▶ _WHAT NEEDS TO BE DONE_
Pictures aside, reproduce exactly and only the lines from the one containing "Given: Click the" through the end of the records.

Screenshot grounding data

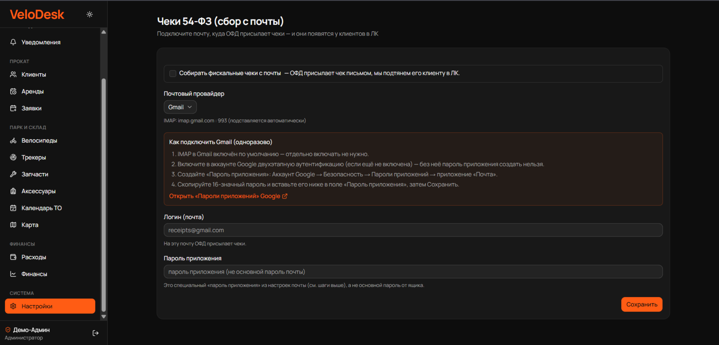This screenshot has width=719, height=345.
Task: Click the sidebar scrollbar up arrow
Action: pos(104,32)
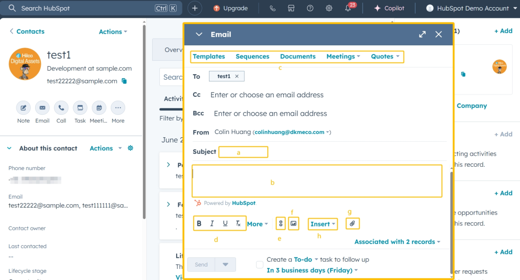The width and height of the screenshot is (520, 280).
Task: Click the Send button
Action: [x=201, y=264]
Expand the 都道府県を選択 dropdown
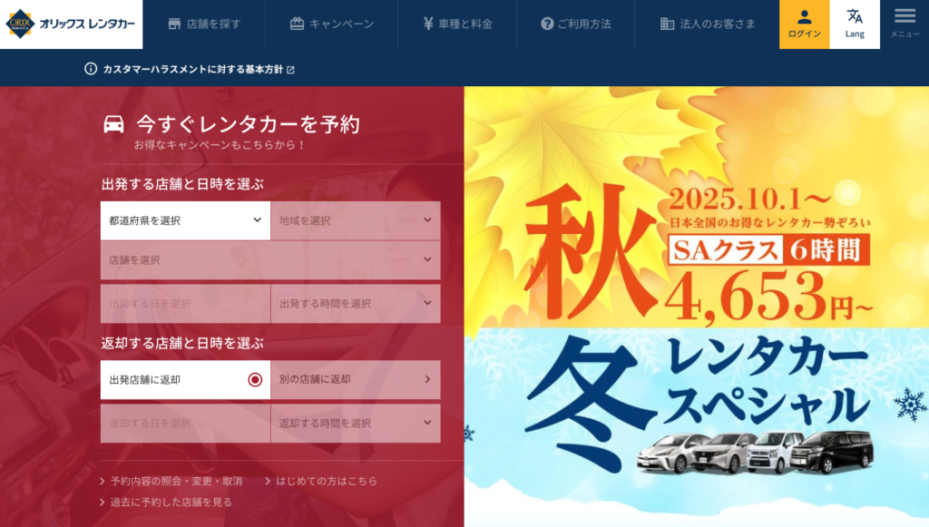The width and height of the screenshot is (929, 527). (185, 220)
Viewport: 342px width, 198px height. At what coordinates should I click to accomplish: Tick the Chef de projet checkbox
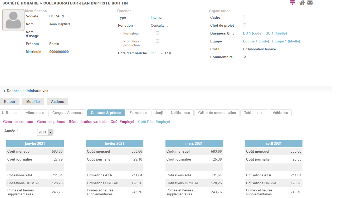[245, 25]
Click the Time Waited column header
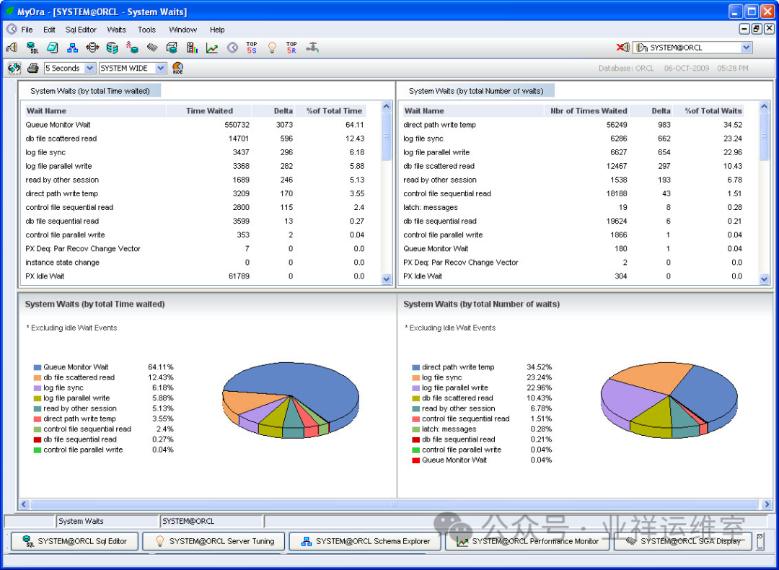The width and height of the screenshot is (779, 570). click(209, 111)
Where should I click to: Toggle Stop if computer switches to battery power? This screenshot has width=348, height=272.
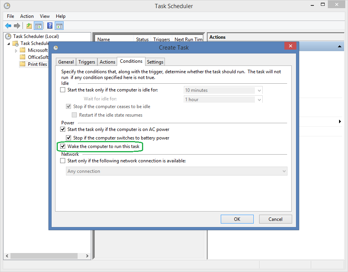tap(69, 138)
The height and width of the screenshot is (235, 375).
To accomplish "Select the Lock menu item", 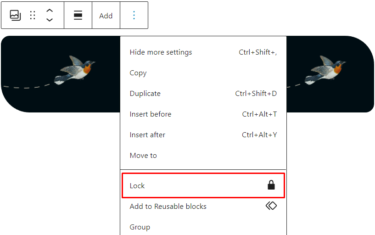I will click(x=137, y=186).
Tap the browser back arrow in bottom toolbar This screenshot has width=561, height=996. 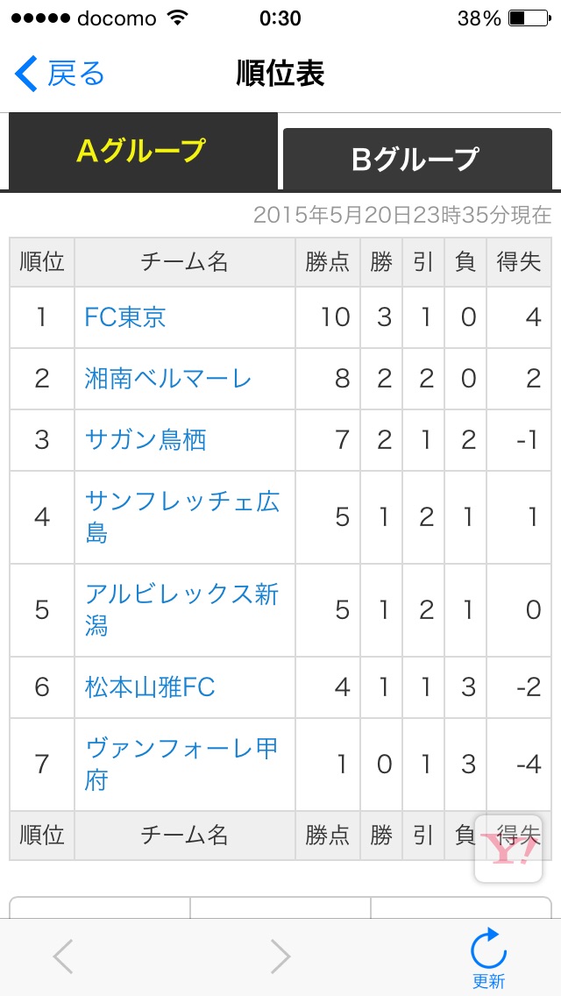coord(63,957)
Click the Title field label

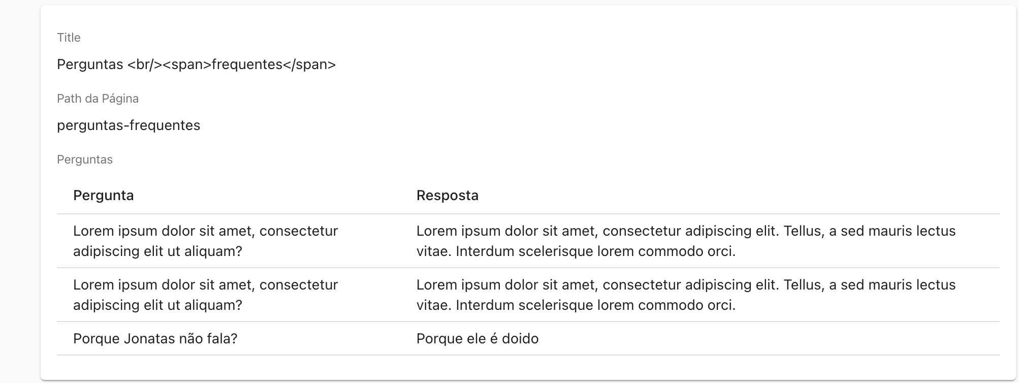click(x=69, y=38)

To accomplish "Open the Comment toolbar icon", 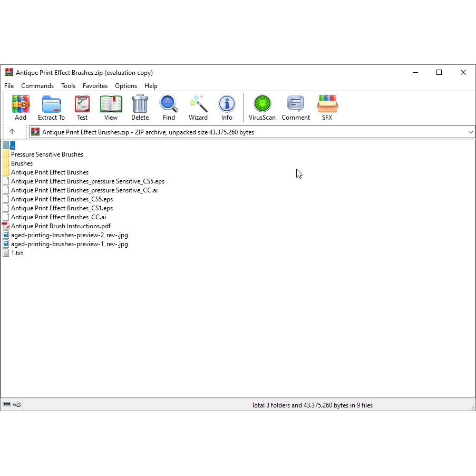I will 296,104.
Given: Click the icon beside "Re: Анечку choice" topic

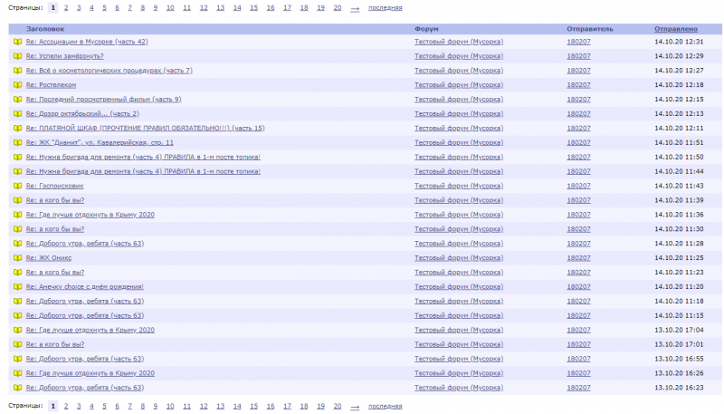Looking at the screenshot, I should pyautogui.click(x=17, y=287).

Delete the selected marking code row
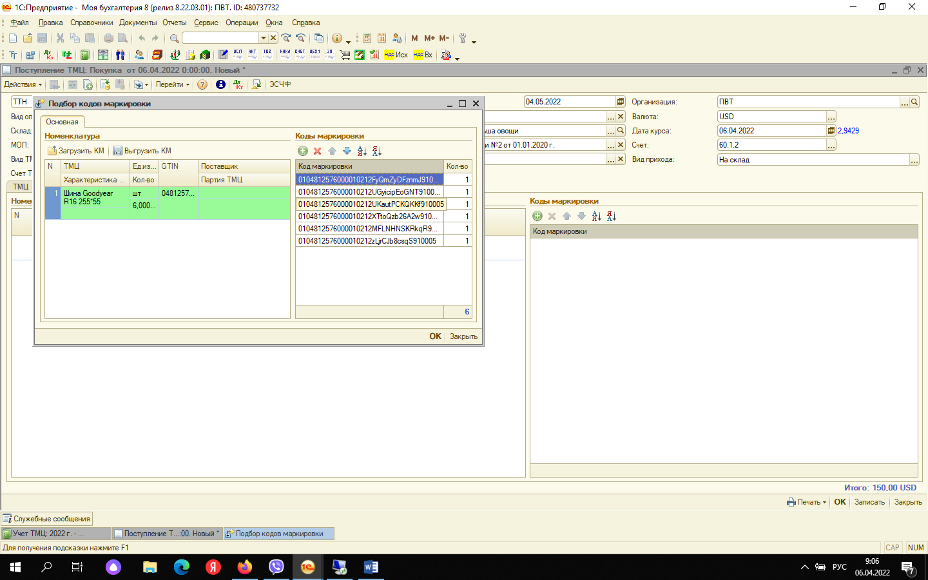pos(317,151)
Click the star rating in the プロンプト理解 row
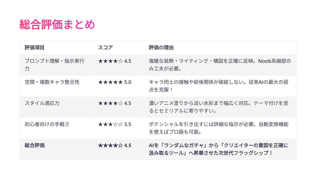 point(110,61)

▶ _EXPECTED ANSWER_
Given: Click the icon beside "Re: Анечку choice" topic

Looking at the screenshot, I should pyautogui.click(x=17, y=287).

Delete the selected marking code row
pos(317,151)
Click the star rating in the プロンプト理解 row
 point(110,61)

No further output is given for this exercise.